- [What to work on]:
Reproduce only this range: the line holding "You are a computer-use" through the last line of the data below, both included, exactly, with no pictures.

- [Supplied data]:
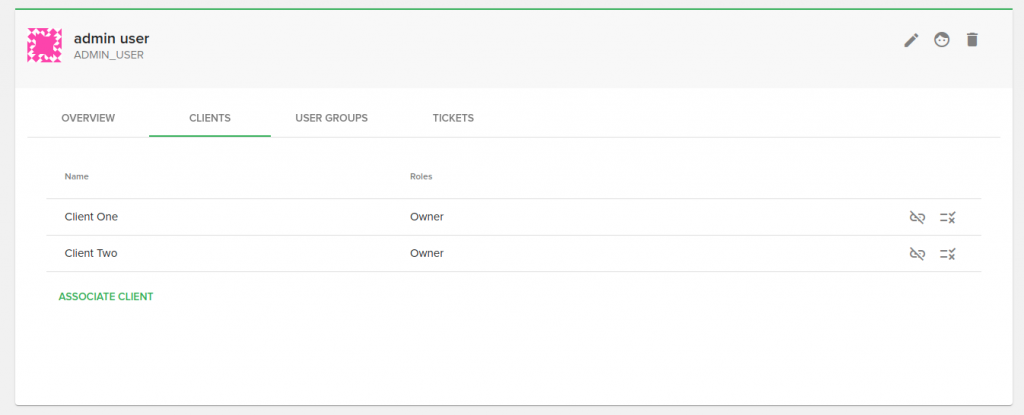Open the Client Two row
The image size is (1024, 415).
point(513,254)
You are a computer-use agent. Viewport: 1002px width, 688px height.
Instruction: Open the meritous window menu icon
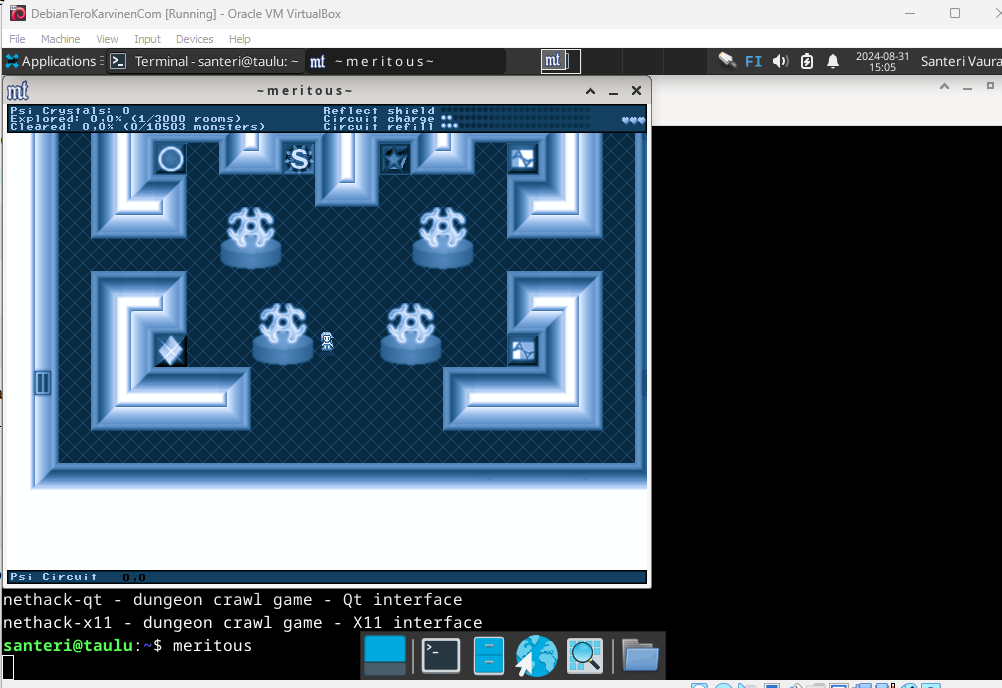[18, 91]
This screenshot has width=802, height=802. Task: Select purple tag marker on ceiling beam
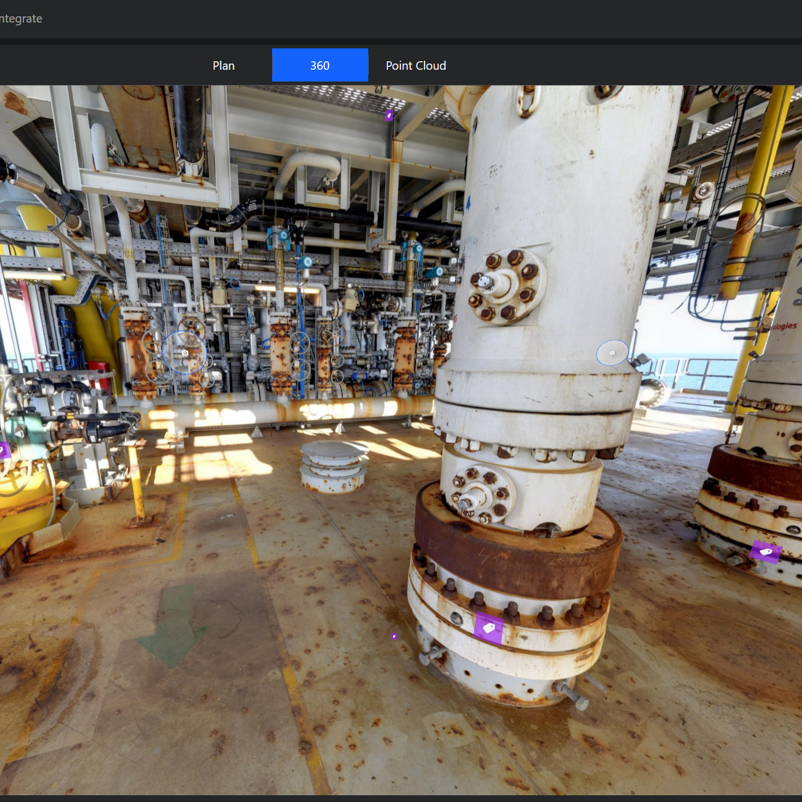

- [Output below]:
You are a computer-use agent. Viewport: 1002px width, 688px height.
Instruction: Open the meritous window menu icon
[18, 91]
This screenshot has width=802, height=802. Task: Select purple tag marker on ceiling beam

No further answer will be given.